07:02Que pour l'instant, cette salle n'est pas totalement finie.
07:05Nous ne savons même pas, nous, avocats, si nous aurons un micro pour pouvoir poser des questions, depuis cet amphithéâtre, à M. Le Squarneck.
07:13Si vous pourrez donc être à côté de vos clients pendant la durée de ce tour.
07:16Exactement. Soit on est dans une salle, soit nous sommes dans l'autre.
07:18Aujourd'hui, ils ont quand même le sentiment que sur des restrictions budgétaires, on leur a demandé d'être là à minima, d'être déconsidérés.
07:27Marie Grimaud, aujourd'hui, Joël Le Squarneck est déjà en prison, à l'isolement, condamné à 15 ans pour d'autres faits de viols et d'agressions sexuelles.
07:34Il encourt cette fois jusqu'à 20 ans de prison.
07:36Vos clients disent ne pas attendre grand-chose de lui, de ce qu'il expliquera à la cour.
07:39Mais que ce procès questionne ce qui doit l'être encore sur la pédocriminalité dans notre société.

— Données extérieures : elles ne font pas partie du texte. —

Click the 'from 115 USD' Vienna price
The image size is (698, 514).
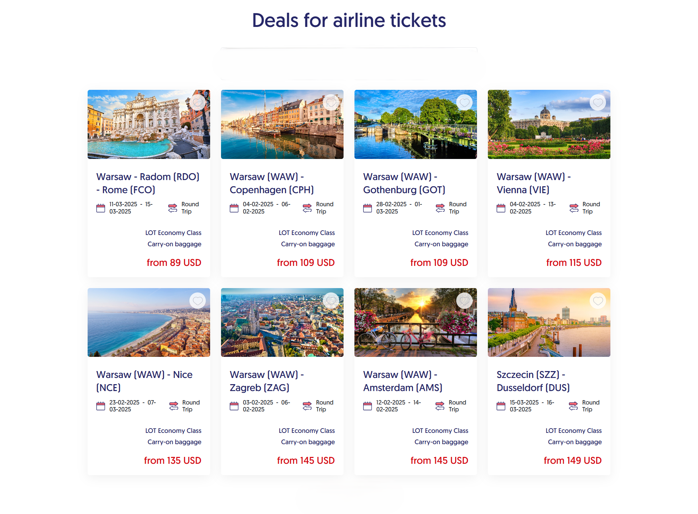pyautogui.click(x=574, y=263)
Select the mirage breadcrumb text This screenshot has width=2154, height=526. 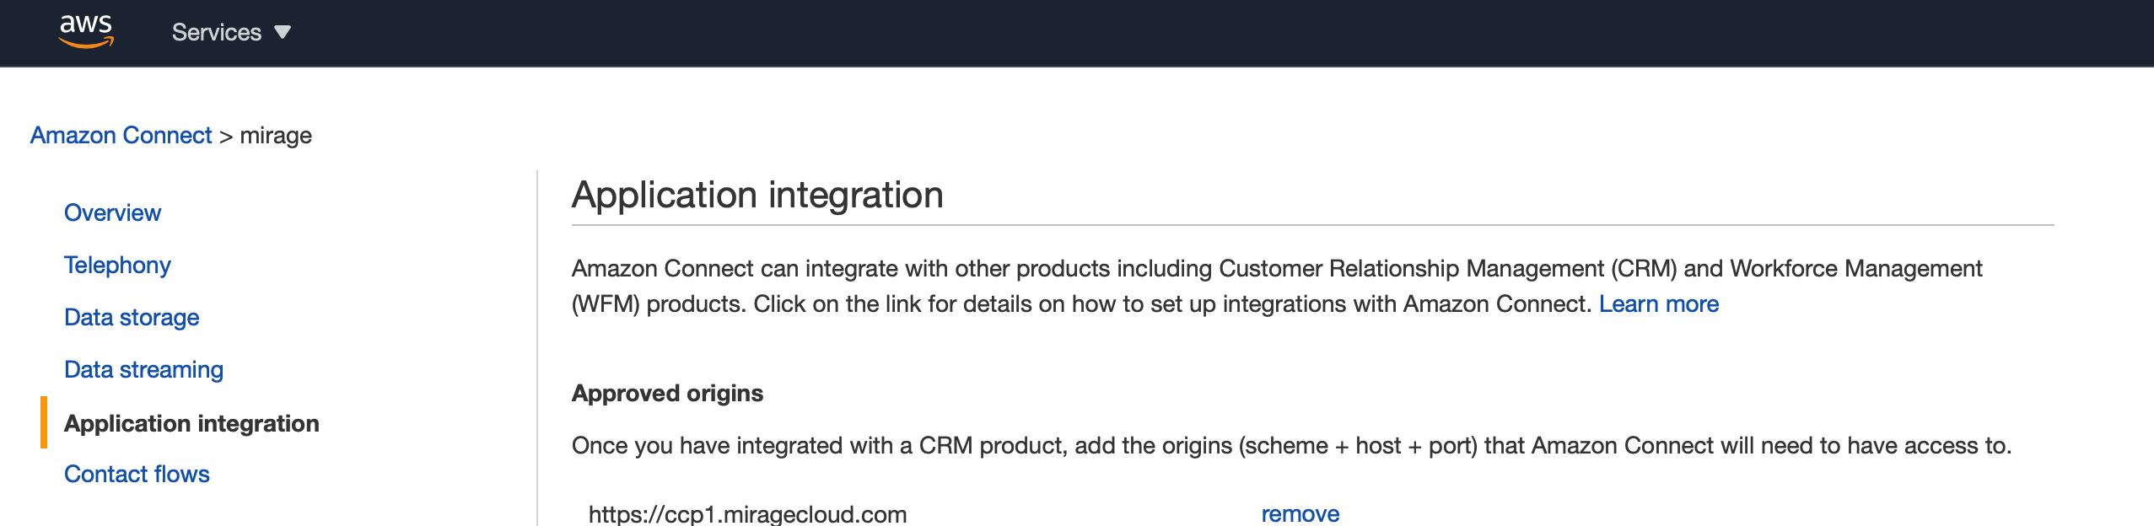[276, 136]
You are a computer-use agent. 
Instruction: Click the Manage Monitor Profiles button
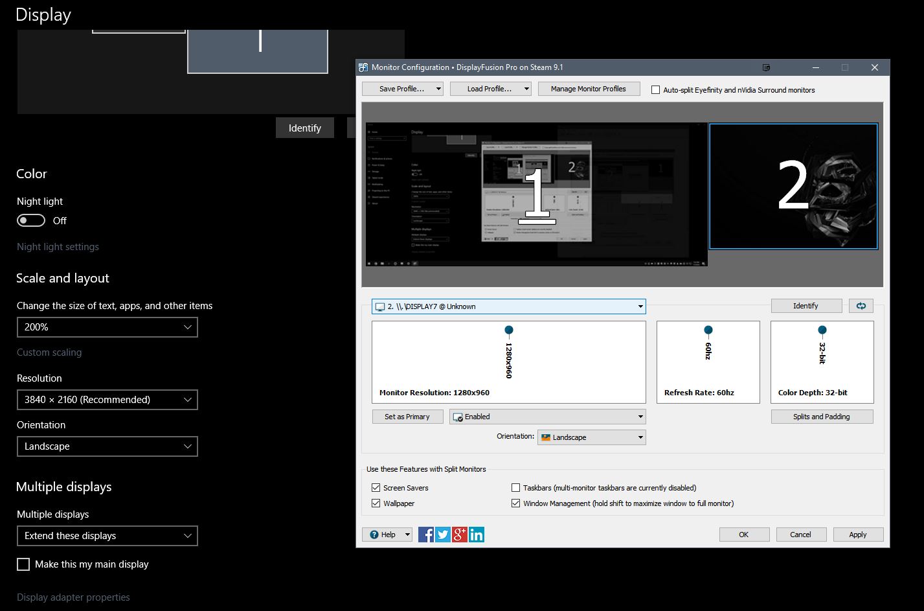(588, 89)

07:45Est-ce que vous espérez qu'il soit, comme l'a peut-être été le procès Pellicot, une sorte d'électrochoc ?
07:51Pour être un électrochoc, il faut que le monde journalistique s'en empare pleinement de ce sujet-là aussi.
07:57Parce que nous n'avons pas la violence judiciaire, mais il y a eu une violence médiatique extraordinaire dans ce dossier-là.
08:03Et ils avaient besoin de l'exprimer.
08:06Aujourd'hui, pour pouvoir en prendre conscience, il faut aussi que le monde médiatique, le monde journalistique, traite ce dossier-là,
08:13traite ce type de dossier autrement que comme des faits divers.
08:16Et lorsque nous le traitons autrement que des faits divers, alors on pourra avancer et poser les bonnes questions.
08:20Merci beaucoup Marie Grimaud, avocate de 37 des victimes de Joël Le Squarnec, dont le procès débutera le 24 février.
08:28La grande détresse et la colère des victimes de Joël Le Squarnec qui se sentent malmenées, maltraitées par la justice.
08:34La justice les traite, traite les victimes comme Joël Le Squarnec traiterait les victimes, c'est-à-dire comme des objets.
08:39Les mots très forts de Marie Grimaud à votre micro.